CRÍTICA



  • Poesía sin fin, águila, ángel, demonios y mariposa
    Por Fabien Lemercier


    Alejandro Jodorowsky regresa a su faceta de artista y nos ofrece un viaje que escrutina con control su llama incandescente Poesía sin fin: Águila, ángel, demonios y mariposa

    "Una virgen nos ilumina el camino como una mariposa ardiente". De regreso a la Quincena de los Realizadores del festival de Cannes, tres años después de haber presentado La danza de la realidad, el cineasta de culto y gurú de la psicomagia Alejandro Jodorowsky ratifica su reputación con Poesía sin fin, un film que cruza el umbral hacia el surrealismo en movimiento sin desviarse en ningún momento de su ruta y que se dirige tanto a los iniciados en el simbolismo como a los que se prendan de los capiteles y de los extraños personajes que nacen de ellos.

    Sin embargo, en el rumbo marcado por su obra anterior y a diferencia de los sorprendentes trabajos de los años 70 (El topo, La montaña sagrada), el director toma prestado un relato autobiográfico más modesto y en apariencia insensato y sigue una narrativa tradicional (la historia de su juventud de artista en Santiago de Chile), lo que no le impide, naturalmente, entregarse a los fuegos artificiales que constituyen los encuentros, haciendo malabares con el teatro del absurdo más colorista y reflectante. Una película en la que, como subraya uno de sus personajes, "un artista puede entrar a cualquier hora".

    Poesía sin fin retoma, pues, el hilo donde lo dejó La danza de la realidad, con el joven Alejandro (Jeremias Herskovits) y sus padres abandonando Tocopilla para instalarse en la capital chilena, donde el padre (Brontis Jodorowsky) posee una tienda en un barrio miserable y mete a su hijo a estudiar medicina. Entre esta figura paterna, percibida como un Führer homófobo y obsesionado por el dinero, y una madre cuidadora, devota y lenitiva, el adolescente se siente morir y decide hacerse poeta y cortar el cordón umbilical bruscamente con su familia.

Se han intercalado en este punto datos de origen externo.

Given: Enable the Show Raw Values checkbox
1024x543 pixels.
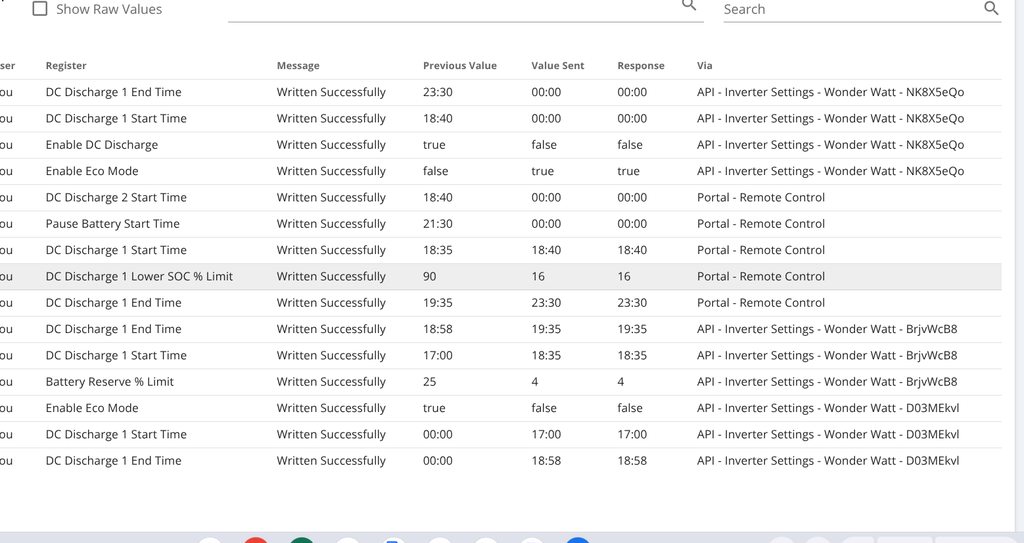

    Acogido por dos hermanas apasionadas del arte en una casa que alberga a un pequeño círculo de aprendices polifacéticos (un bailarín simbiótico, un ultrapianista, un polipintor, un escultor), Alejandro entra en la vida de la bohemia. El tiempo pasa (y el papel lo retoma Adan Jodorowsky). Del inevitable pacto con el diablo (una terrible musa con la melena roja y una columna vertebral tatuada con cabezas de muertos) a los milagros del azar y de la luz (un taller providencial donde nuestro héroe puede seguir fabricando marionetas), pasando por la poesía en acción con su amigo Enrique Lihn (Leandro Taub) y el vuelco a una estatua de Neruda transformado en "hombre invisible": el recorrido iniciático del artista es inevitable y no carece de puntos oscuros, puesto que no siempre es fácil convertirse en un águila en vuelo, en un ángel entre la multitud de demonios y muertos vivientes. Nada escapa a su espejo...

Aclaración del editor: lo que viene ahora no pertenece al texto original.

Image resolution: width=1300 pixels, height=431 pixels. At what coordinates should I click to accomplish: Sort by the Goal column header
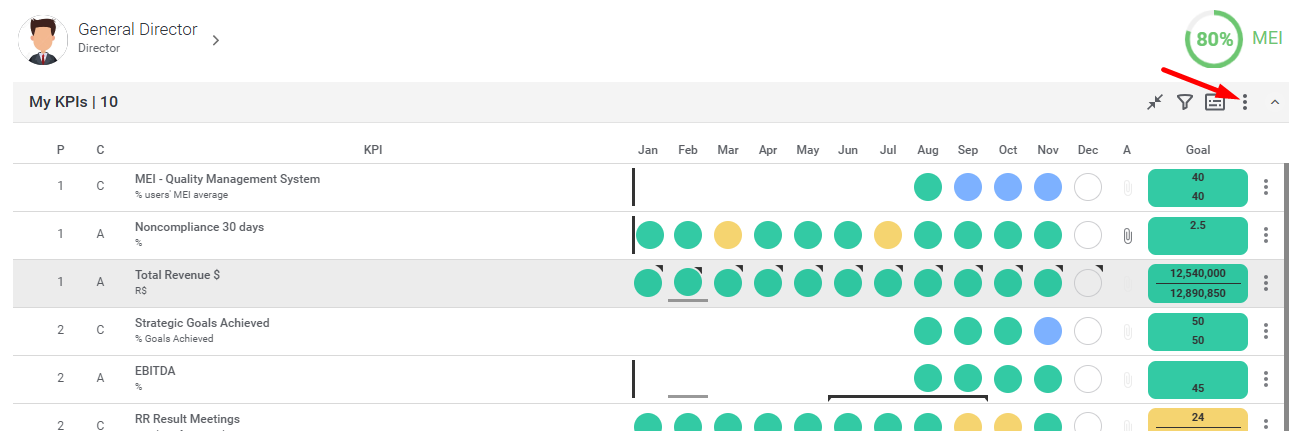pyautogui.click(x=1197, y=150)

    Expuesta así, la trama de Poesía sin fin (que vende Le Pacte) puede parecer relativamente inocente pero el tratamiento que le aplica Alejandro Jodorowsky es fiel a su amor de la locura de la vida, donde el paraíso y la devastación están codo con codo, puesto que "hay que reírse de todo, hasta de lo peor". Cada peripecia y cada plan constituye la ocasión de un giro chocante, lúdico y sugerente. Y la película también es una especie de testamento "en work in progress" de un cineasta de 87 años de edad (y que aparece en la película de vez en cuando como un demiurgo) que ha alcanzado un alto grado de sobriedad controlada de su incandescente llama y está listo para que su imagen figure en el gran álbum de su hermandad.